What are the details?
Harris — who has yet to visit the border since being put in charge of the crisis more than a month ago — made the claim in an interview with a local New Hampshire news outlet while she was in the Granite State to tout the Biden administration's infrastructure plan.
"Republicans are attacking you, saying you shouldn't be in New Hampshire talking about infrastructure, you should be at the southern border talking about immigration," a reporter with WMUR-TV said before asking, "How do you respond to that?"
"I'm not going to play political games," Harris shot back.
(The exchange happens at the 1:25 mark in the video below.)
CloseUp: 1-on-1 with Vice President Kamala Harriswww.youtube.com
The vice president then immediately pivoted into a stump speech about the Biden's "American Jobs Plan" — the behemoth $2 trillion spending package, described as an infrastructure bill, which ironically spends next to nothing on highways, bridges, and roads in comparison to the money it doles out for progressive policy initiatives.
The WMUR-TV reporter framed the question by noting objections from Republicans.

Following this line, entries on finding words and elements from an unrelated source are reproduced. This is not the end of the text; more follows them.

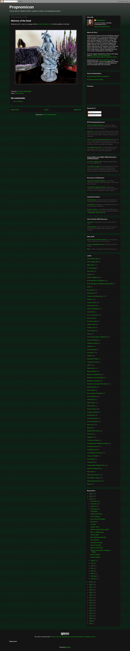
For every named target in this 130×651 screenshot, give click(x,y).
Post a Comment (18, 101)
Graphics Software (92, 340)
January (93, 578)
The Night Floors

However, the vice president's failure to visit the border, or even so much as hold a press conference on the border crisis, has drawn some scrutiny from the left, as well.
The Daily Beast ran in article last week headlined, "Where in the World Is Kamala Harris? Spoiler: Not at the Border."

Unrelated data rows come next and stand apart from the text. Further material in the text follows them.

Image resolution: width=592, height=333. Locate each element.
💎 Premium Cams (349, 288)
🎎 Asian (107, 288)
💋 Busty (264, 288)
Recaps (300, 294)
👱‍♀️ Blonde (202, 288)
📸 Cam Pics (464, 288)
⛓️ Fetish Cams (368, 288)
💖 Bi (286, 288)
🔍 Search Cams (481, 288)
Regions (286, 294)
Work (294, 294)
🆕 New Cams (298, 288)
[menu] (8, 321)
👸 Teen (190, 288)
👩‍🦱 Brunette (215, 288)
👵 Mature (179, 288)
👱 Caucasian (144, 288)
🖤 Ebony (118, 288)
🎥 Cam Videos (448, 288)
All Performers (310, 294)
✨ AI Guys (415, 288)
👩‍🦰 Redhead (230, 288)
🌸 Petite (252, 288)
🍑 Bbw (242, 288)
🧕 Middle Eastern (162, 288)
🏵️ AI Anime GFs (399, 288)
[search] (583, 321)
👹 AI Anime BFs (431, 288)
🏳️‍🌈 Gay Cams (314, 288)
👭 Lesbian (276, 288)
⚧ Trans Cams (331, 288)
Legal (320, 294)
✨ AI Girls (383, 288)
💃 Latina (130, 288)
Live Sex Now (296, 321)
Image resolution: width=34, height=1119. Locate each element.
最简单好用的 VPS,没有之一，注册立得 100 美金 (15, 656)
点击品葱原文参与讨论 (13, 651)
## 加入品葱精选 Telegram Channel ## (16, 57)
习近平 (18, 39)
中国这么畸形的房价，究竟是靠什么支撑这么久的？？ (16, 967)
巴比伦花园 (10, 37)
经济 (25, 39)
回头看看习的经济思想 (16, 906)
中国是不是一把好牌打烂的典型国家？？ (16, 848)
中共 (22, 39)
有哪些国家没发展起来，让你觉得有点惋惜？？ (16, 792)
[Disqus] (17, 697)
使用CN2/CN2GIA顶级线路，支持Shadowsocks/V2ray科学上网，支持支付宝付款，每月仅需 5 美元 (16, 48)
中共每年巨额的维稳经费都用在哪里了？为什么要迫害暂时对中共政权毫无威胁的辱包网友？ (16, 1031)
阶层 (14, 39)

"Who's afraid of the big, bad border? Vice President Kamala Harris, apparently," the left-wing media outlet asked.
Harris was appointed by President Joe Biden on March 24 to lead the administration's efforts to stem migration amid the current surge, which has resulted in thousands of unaccompanied minors being held in grim, cage-like facilities along the U.S. southern border.

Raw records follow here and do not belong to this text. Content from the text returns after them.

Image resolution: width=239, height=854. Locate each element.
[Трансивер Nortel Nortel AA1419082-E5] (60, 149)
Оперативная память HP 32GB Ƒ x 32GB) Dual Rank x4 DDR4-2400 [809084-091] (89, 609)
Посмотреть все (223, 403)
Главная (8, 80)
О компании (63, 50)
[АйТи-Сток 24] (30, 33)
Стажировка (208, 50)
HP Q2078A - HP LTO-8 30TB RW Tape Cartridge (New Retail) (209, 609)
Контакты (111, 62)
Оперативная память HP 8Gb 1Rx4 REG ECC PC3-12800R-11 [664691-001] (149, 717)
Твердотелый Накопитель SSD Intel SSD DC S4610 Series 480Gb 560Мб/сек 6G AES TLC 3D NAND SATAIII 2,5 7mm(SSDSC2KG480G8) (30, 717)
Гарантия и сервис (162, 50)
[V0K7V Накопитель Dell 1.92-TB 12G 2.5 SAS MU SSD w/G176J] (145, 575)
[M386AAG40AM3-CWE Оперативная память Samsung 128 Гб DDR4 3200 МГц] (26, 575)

Tens of thousands more adult migrants have been released directly into the U.S., presumably without court dates, as the administration struggles to maintain the rapid influx of migrants flooding the country in anticipation of lenient treatment from the new president.
A senior administration official said at the time that Harris, working with Mexico and the Northern Triangle countries — El Salvador, Guatemala and Honduras — would focus on curbing "the current flow of migrants and implementing a long-term strategy that addresses the root causes of migration."